Hearts of palm are a great treat! They are expensive! And, they have a very memorable nutty, artichoke-like taste, which is exciting and just right at salad events — a must-have a festive Brazilian churrascarias. This delightful treat has other names including palmito, swamp cabbage and cabbage palm. When you taste a piece of heart of palm, you’ll find it has a pleasing, smooth texture. Not at all heart-shaped, pieces of the palm are always smooth cylinders, a pale ivory in color and they go down very easily.
When Christopher Columbus arrived in the Caribbean, he learned from the Carib Indians how they used many materials from the Pejibaye palm and feasted on the heart of it. Floridian natives were growing and enjoying the hearts, as well.
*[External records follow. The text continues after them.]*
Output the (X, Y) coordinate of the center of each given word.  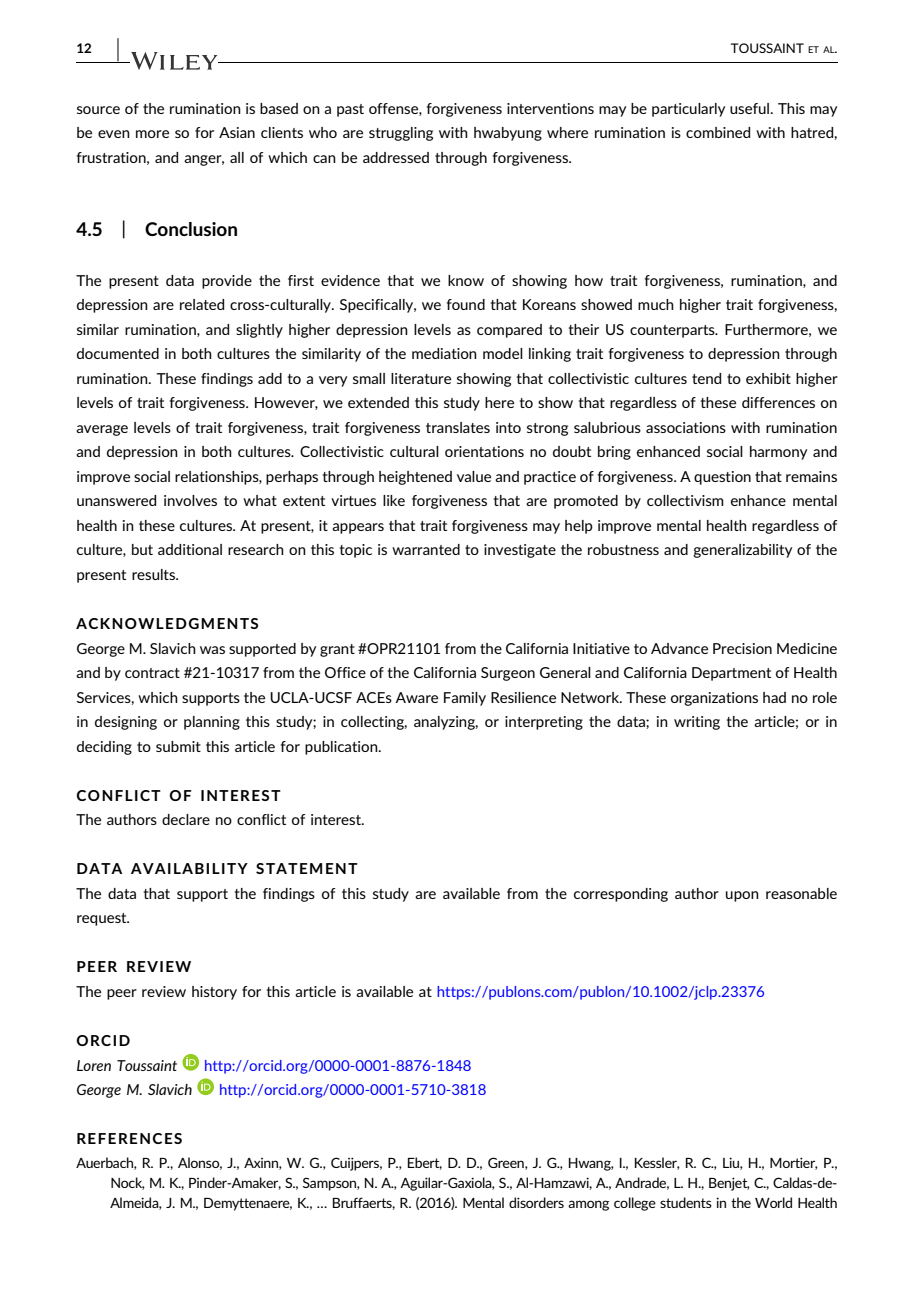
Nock (128, 1183)
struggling (401, 134)
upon (742, 896)
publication (342, 748)
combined (718, 132)
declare (186, 819)
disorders (536, 1202)
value (474, 476)
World (773, 1202)
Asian (237, 132)
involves (190, 500)
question (722, 478)
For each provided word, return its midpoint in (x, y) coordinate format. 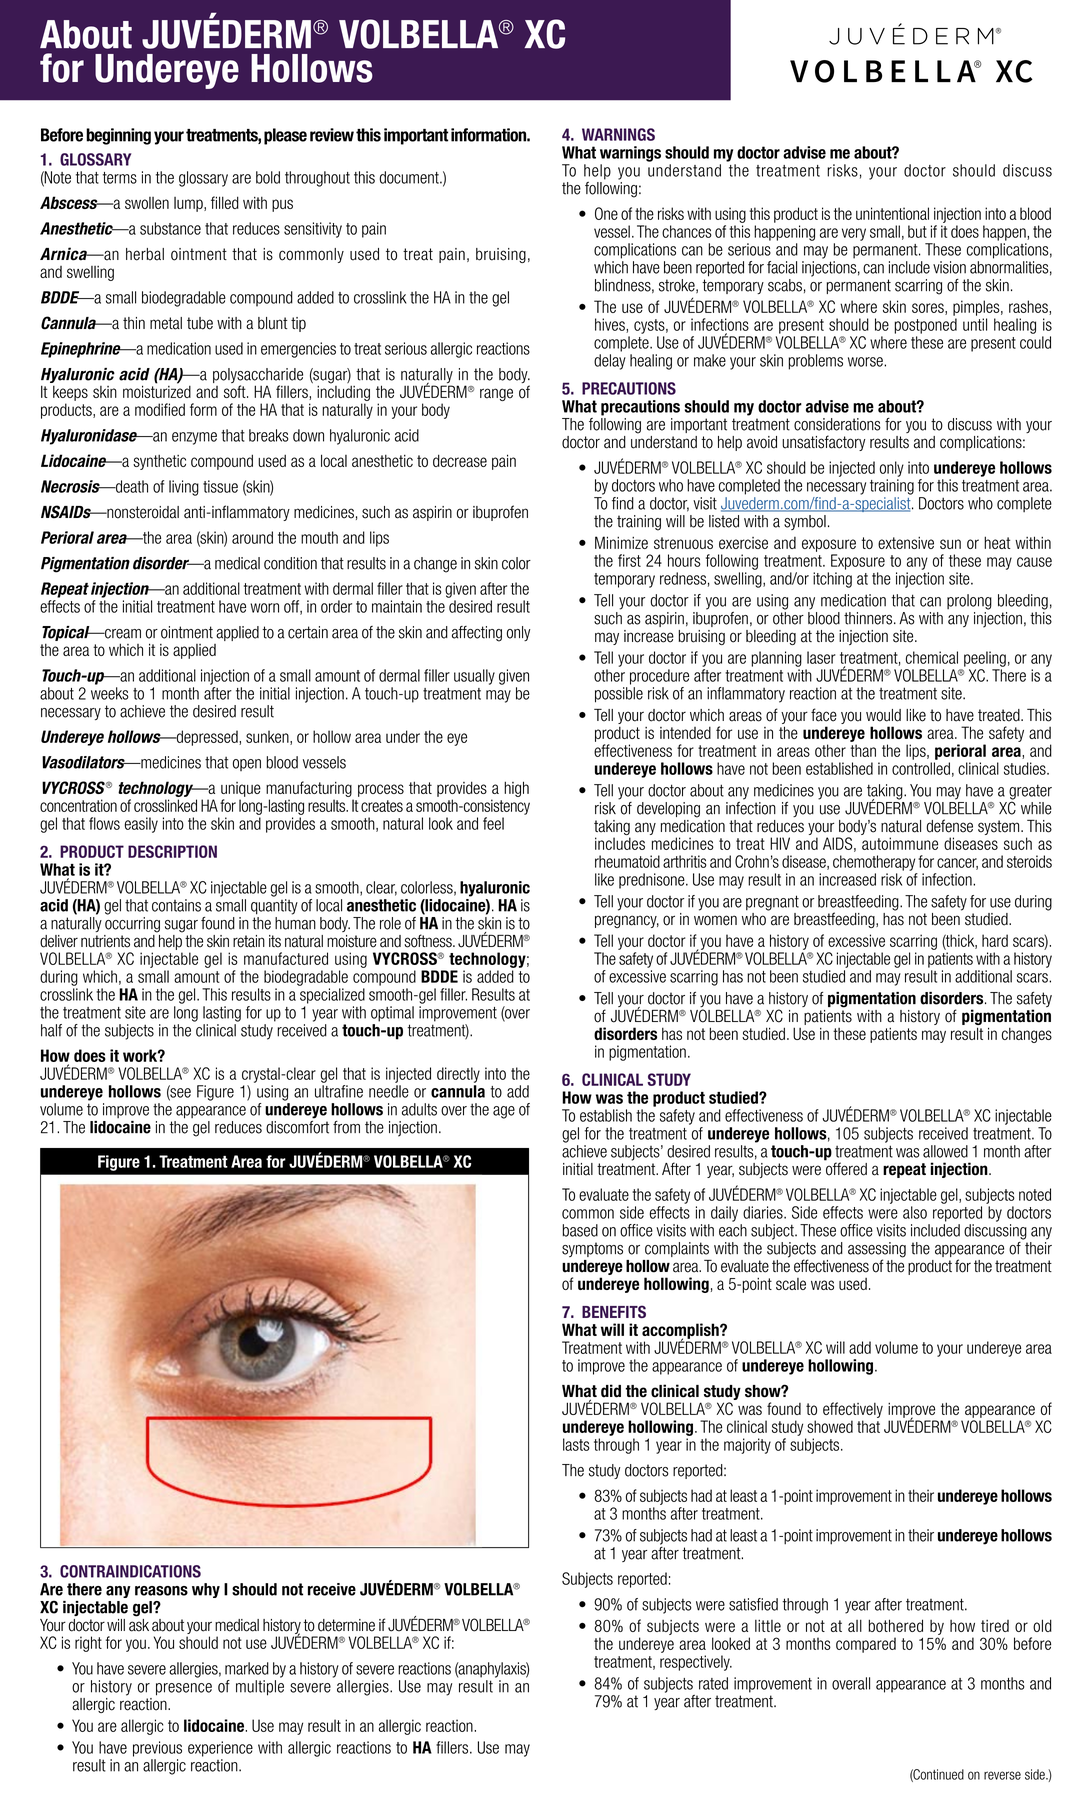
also (915, 1212)
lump (189, 204)
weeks (110, 693)
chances (687, 231)
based (580, 1230)
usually (474, 677)
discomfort (297, 1126)
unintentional (892, 213)
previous (157, 1749)
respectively (696, 1663)
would (883, 715)
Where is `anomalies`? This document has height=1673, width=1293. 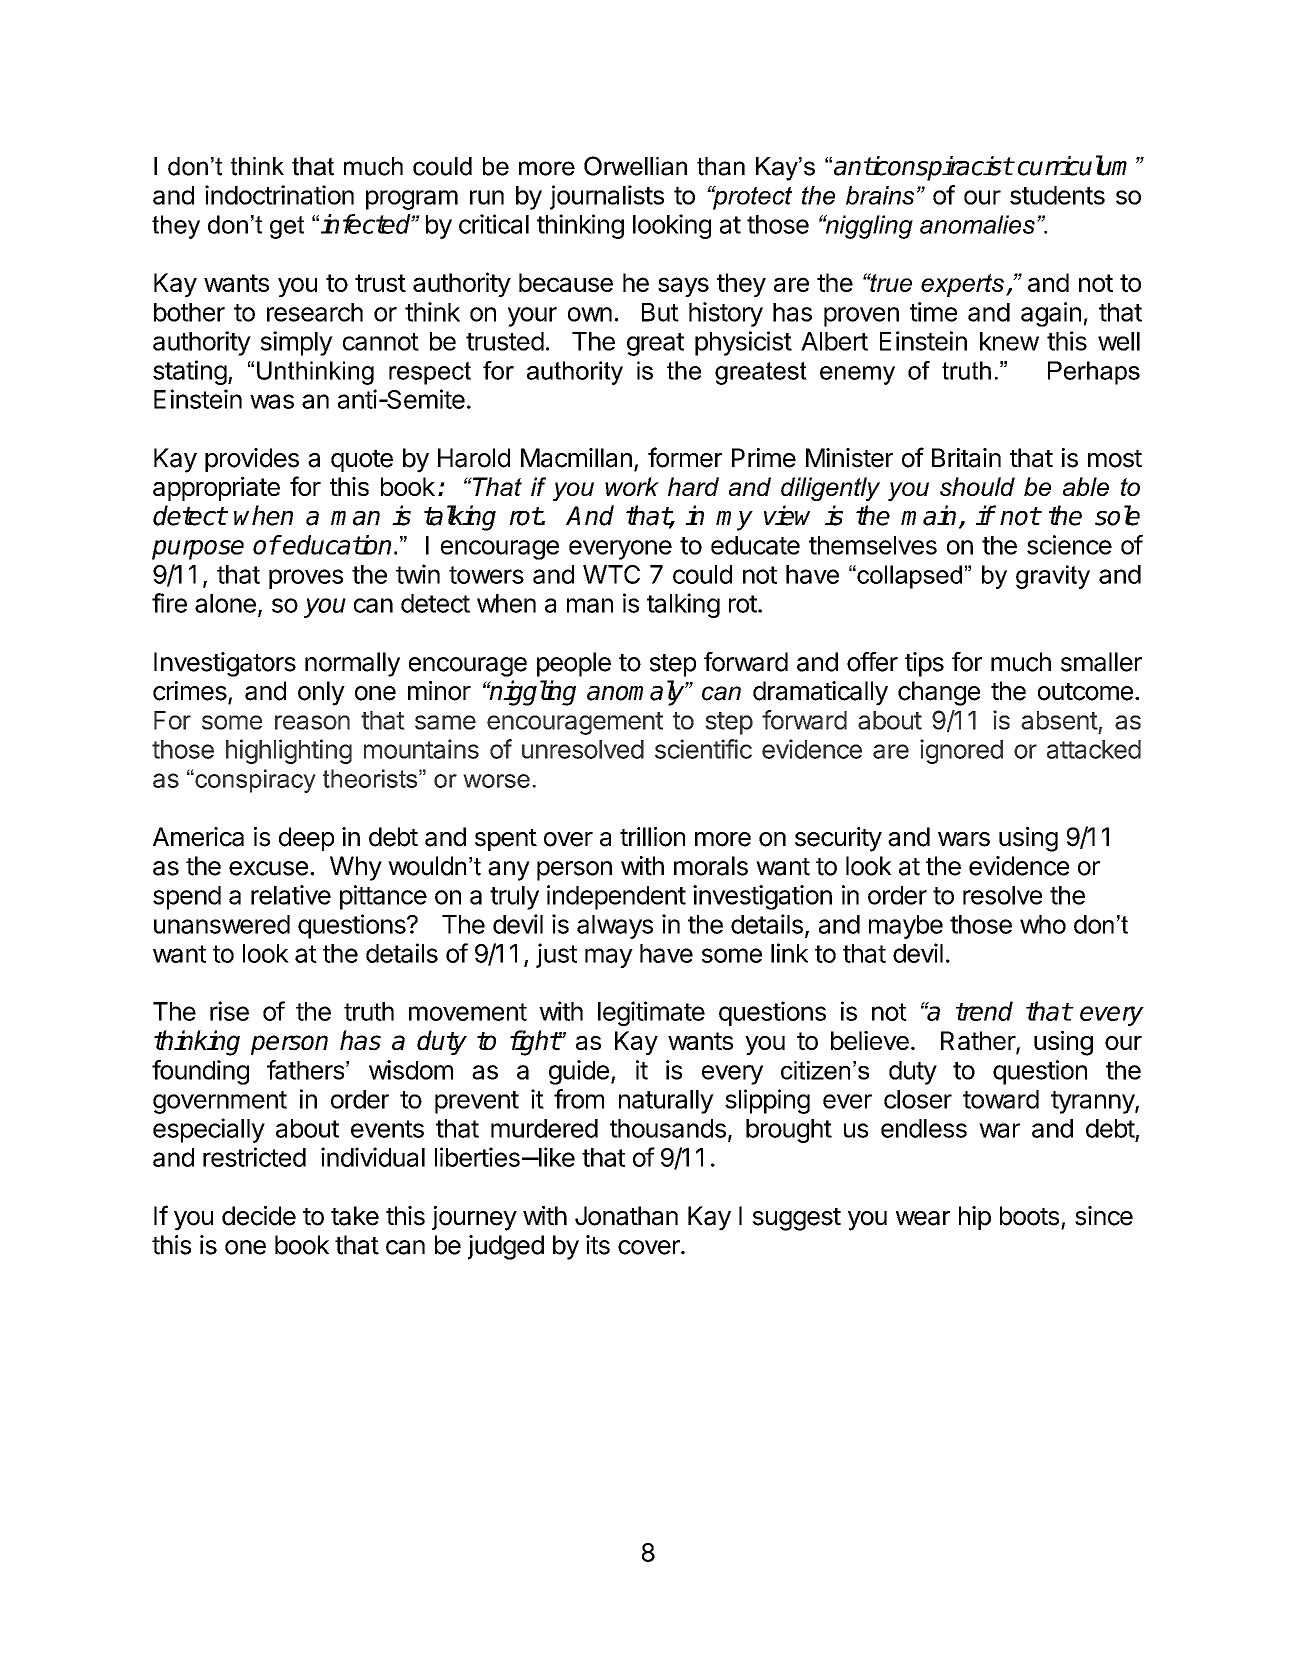 anomalies is located at coordinates (977, 224).
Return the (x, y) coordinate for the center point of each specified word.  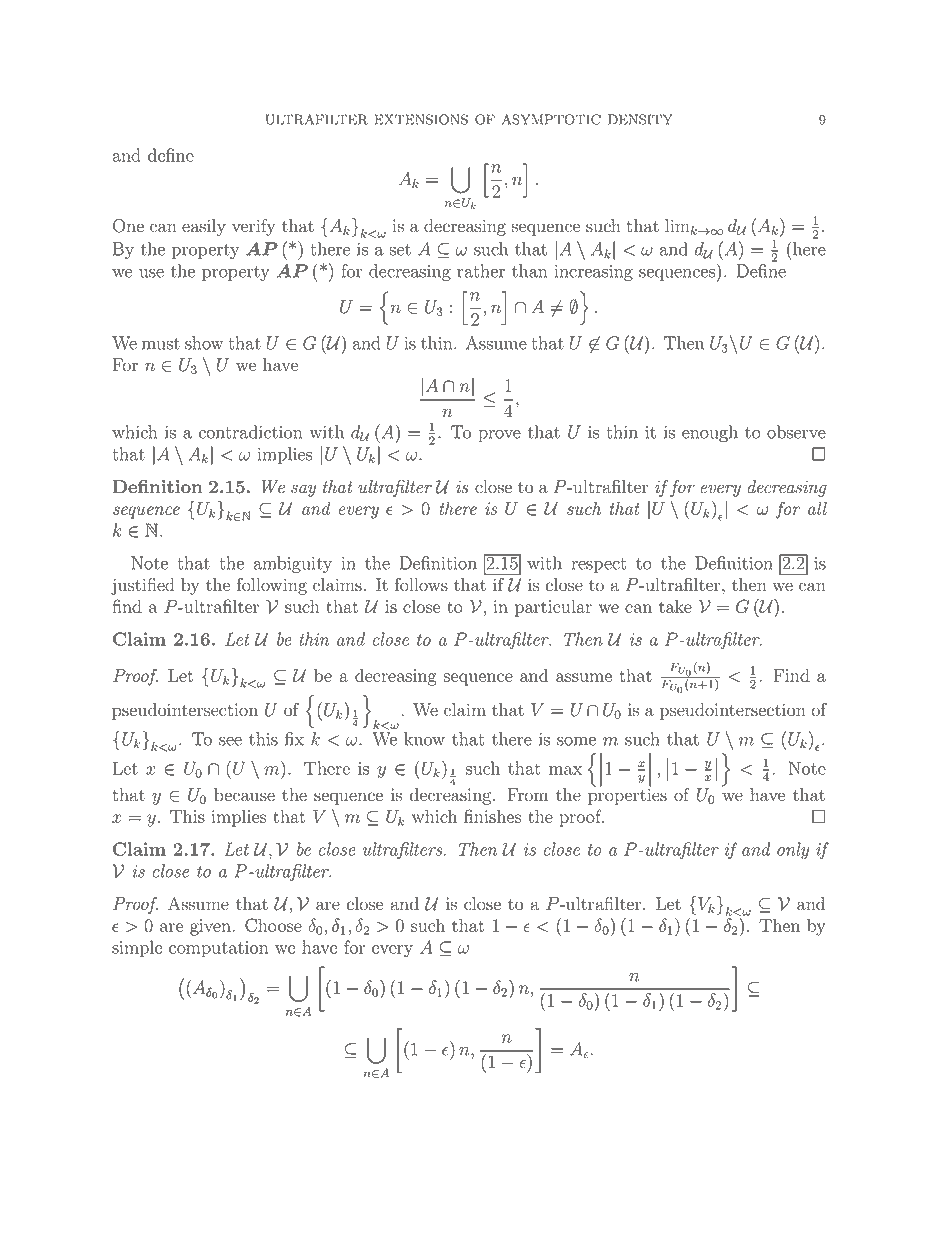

Early hearts of palm were largely grown in Brazil and secured from the heart of the icara palm which was becoming endangered an necessitated longer growth time. Now production is brisk in Costa Rica and Ecuador where hearts are harvested from quicker-growing, non-endangered palms. Their expense is still due to labor-intensive harvesting issues. In short, hearts are the low-fiber core of a larger young palm carefully separated out.
Hearts of palm are rich in iron, calcium, copper, magnesium and zinc.
Because they do not store well, hearts of palm are preserved in brine, in cans or glass jars, for distribution in North America.
Fresh hearts of palm are not conducive to transport or storage, and are universally available only in cans or jars, preserved in a simple brine.
Rinse the hearts under plain water to remove the brine taste before serving. Store any leftovers, sealed in their brine, in the refrigerator for up to two weeks.